Iloprost is a powerful vasodilator, but I have never seen it used as an intravenous infusion to improve general microcirculation in septic shock, like in this interesting, albeit very small, case series from Intensive Care Med.
In septic shock, one of big “organs” affected is the microcirculation. In addition to being a vasodilator, iloprost hampers clot formation and induces fibrinolysis, all of which can be beneficial in improving microcirculation in septic shock.
In this proof-of-concept case series of 4 septic shock patients with multiple organ failure and signs of persistent hypoperfusion despite macrohemodynamic optimisation, with the use of fluids and noradrenaline. Patients were aged 72-82 years old, had a mean SAPS2 of 58 and a SOFA score of 11.
Iloprost infusion was given at a max infusion rate of 1-1.5 ng/kg/min. The study did not assess microcirculation directly, but used skin mottling as a surrogate.
All patients improved their mottling appearance within 3 hours of initiation of iloprost infusion. Lactate dropped from 8 to 2, Cardiac Index increased from 2 to 3.2, while MAP remained the same. NA dose was increased slightly from 0.5 to 0.7, and the patients received crystalloids and albumin both before iloprost and during iloprost infusion. 2 of the 4 patients were discharged alive from hospital.
The images from the patients improvement in skin mottling certainly look impressive, although this might be cosmetic without really helping the patient. We also often observe an improving pink look of patients we give inhaled iloprost for reactive pulmonary hypertension, as a small systemic side effect. But in these septic patients, the falling lactate and increasing CI hints that this might also come with a deeper, clinically relevant effect.
It’s a small case series, and mostly just an interesting clinical observation that needs further studying to see if there is real benefit from the very nice looking cosmetic improvement. But the underlying sound theory and the improvements observed might make this something to at least consider in critical septic shock patients with your back against the wall.

▶ [Listed records]:
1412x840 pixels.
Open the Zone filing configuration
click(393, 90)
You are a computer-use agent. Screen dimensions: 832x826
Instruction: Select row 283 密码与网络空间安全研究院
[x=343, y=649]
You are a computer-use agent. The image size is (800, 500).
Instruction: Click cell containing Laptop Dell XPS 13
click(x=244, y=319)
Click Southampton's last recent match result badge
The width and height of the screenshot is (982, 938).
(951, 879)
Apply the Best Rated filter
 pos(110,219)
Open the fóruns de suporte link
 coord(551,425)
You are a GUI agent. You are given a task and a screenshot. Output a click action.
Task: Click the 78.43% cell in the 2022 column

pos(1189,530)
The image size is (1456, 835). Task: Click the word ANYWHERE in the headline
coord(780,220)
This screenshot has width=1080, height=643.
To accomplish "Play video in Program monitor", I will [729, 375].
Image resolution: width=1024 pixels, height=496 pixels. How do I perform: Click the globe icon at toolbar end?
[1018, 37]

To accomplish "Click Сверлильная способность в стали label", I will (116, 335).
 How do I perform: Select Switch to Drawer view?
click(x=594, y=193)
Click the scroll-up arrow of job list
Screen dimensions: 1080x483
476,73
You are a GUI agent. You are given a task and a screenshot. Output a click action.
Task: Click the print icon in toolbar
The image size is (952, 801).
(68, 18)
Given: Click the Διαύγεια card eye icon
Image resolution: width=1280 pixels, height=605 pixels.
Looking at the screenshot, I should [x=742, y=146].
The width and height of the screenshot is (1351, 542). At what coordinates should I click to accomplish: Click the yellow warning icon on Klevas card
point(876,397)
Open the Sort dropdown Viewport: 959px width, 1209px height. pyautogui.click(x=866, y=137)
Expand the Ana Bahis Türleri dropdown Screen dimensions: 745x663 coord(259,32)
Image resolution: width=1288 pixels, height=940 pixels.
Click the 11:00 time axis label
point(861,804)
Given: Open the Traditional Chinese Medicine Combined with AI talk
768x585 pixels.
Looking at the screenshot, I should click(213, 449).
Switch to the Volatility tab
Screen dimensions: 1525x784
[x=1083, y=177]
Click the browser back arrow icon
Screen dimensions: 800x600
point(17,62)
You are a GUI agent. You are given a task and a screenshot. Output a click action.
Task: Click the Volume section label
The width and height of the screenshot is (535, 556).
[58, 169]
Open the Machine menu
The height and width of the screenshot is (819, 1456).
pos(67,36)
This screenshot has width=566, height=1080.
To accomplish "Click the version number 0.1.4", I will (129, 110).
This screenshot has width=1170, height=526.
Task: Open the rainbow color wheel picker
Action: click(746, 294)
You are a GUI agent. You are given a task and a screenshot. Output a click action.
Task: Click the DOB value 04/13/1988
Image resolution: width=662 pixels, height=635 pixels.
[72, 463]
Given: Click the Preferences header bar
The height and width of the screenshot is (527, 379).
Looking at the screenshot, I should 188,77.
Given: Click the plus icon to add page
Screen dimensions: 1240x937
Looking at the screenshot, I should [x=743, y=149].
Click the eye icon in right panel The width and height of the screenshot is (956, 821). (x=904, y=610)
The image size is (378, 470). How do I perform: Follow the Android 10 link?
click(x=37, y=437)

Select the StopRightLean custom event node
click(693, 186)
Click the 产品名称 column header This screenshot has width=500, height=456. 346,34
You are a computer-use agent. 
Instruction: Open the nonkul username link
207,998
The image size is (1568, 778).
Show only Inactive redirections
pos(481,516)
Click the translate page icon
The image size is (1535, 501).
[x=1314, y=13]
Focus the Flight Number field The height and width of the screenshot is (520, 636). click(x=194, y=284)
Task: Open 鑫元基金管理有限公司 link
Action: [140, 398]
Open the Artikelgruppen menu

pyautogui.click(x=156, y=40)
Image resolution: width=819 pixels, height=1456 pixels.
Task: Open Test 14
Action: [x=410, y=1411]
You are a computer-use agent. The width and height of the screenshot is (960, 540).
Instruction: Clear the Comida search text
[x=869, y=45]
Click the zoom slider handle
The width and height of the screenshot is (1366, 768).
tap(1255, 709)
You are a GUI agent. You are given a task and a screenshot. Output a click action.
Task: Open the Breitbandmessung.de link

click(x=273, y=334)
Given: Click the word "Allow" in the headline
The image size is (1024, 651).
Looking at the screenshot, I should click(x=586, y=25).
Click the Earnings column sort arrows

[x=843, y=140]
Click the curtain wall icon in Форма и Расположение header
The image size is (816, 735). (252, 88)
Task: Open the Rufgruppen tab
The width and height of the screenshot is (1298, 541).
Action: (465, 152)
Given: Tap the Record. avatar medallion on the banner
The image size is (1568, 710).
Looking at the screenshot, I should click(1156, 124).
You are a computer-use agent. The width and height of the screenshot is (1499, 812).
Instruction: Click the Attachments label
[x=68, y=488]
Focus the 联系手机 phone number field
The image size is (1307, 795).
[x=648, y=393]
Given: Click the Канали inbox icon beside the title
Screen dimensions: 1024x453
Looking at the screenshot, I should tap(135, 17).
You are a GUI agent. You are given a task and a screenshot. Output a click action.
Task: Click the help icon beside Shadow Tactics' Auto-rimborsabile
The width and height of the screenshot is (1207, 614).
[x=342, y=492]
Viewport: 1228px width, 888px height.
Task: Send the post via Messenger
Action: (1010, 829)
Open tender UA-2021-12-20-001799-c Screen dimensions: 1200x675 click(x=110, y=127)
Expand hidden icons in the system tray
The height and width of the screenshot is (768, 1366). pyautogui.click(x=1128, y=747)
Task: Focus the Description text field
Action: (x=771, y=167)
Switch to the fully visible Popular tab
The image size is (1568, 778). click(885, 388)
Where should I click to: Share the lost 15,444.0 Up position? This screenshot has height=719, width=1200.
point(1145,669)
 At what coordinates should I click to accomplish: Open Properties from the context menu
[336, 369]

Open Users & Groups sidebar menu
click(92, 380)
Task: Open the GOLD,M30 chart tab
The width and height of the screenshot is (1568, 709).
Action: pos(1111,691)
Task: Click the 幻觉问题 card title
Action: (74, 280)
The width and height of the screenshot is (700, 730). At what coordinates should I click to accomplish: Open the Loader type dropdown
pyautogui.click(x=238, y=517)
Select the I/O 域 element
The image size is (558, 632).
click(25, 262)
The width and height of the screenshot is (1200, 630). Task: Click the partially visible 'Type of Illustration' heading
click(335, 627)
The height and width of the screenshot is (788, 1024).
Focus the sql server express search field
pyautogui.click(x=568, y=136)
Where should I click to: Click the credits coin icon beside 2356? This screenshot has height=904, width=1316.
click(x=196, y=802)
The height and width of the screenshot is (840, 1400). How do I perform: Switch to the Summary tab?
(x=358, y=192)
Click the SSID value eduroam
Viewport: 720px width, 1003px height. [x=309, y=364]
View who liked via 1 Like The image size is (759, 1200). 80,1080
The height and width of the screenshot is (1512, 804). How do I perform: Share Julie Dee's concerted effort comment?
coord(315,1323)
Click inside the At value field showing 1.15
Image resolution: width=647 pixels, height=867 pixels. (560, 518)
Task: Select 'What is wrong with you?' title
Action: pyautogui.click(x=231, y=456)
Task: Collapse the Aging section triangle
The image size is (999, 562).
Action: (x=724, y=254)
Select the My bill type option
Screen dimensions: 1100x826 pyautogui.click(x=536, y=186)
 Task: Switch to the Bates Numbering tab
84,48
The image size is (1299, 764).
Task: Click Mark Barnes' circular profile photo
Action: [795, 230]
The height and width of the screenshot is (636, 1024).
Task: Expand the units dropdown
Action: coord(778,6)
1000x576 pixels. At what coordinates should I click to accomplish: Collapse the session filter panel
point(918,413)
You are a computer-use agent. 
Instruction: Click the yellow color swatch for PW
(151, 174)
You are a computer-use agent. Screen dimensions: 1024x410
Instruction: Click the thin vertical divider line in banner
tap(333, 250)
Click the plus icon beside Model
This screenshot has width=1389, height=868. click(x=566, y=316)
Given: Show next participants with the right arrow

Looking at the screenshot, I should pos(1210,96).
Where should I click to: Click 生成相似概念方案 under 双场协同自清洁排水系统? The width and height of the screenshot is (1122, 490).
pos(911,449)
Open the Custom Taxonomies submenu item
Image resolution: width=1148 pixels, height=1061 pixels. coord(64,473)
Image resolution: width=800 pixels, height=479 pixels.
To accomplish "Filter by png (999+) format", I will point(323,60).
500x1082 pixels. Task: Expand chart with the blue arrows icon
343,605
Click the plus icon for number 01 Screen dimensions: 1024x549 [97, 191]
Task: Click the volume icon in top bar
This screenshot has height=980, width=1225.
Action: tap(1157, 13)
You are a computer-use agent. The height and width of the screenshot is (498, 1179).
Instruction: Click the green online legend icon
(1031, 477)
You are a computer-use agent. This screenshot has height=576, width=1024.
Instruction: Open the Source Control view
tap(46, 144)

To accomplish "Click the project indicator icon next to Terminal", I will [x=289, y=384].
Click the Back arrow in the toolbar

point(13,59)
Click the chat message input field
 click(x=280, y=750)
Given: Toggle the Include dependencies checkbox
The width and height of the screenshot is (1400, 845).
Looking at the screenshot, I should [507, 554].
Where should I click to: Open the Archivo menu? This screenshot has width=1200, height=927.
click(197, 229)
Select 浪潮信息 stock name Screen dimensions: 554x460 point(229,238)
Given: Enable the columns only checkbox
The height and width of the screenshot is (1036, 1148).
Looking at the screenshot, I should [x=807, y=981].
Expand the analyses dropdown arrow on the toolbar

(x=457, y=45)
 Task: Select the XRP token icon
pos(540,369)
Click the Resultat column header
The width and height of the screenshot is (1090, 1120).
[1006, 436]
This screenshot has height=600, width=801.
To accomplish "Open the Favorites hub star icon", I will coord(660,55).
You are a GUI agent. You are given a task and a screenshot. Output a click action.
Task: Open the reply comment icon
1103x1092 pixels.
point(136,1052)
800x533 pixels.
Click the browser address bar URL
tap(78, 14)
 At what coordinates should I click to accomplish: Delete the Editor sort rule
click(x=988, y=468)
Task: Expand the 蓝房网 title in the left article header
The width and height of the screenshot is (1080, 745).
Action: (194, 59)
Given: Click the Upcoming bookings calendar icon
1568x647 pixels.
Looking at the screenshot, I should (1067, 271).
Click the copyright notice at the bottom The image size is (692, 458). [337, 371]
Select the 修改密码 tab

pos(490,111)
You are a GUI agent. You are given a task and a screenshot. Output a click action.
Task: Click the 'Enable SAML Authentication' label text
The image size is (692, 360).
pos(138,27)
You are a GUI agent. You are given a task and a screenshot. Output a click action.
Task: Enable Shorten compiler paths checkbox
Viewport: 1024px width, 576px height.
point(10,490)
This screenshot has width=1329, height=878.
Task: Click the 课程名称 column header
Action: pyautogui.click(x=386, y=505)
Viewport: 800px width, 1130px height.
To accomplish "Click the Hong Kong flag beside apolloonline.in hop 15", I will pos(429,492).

▶ [Problem to solve]:
Rewrite the part of the text on iloprost in septic shock that opens with "Iloprost infusion was" and closes with "alive from hospital.", replacing "surrogate" with "proxy".

▶ [Output below]:
Iloprost infusion was given at a max infusion rate of 1-1.5 ng/kg/min. The study did not assess microcirculation directly, but used skin mottling as a proxy.
All patients improved their mottling appearance within 3 hours of initiation of iloprost infusion. Lactate dropped from 8 to 2, Cardiac Index increased from 2 to 3.2, while MAP remained the same. NA dose was increased slightly from 0.5 to 0.7, and the patients received crystalloids and albumin both before iloprost and during iloprost infusion. 2 of the 4 patients were discharged alive from hospital.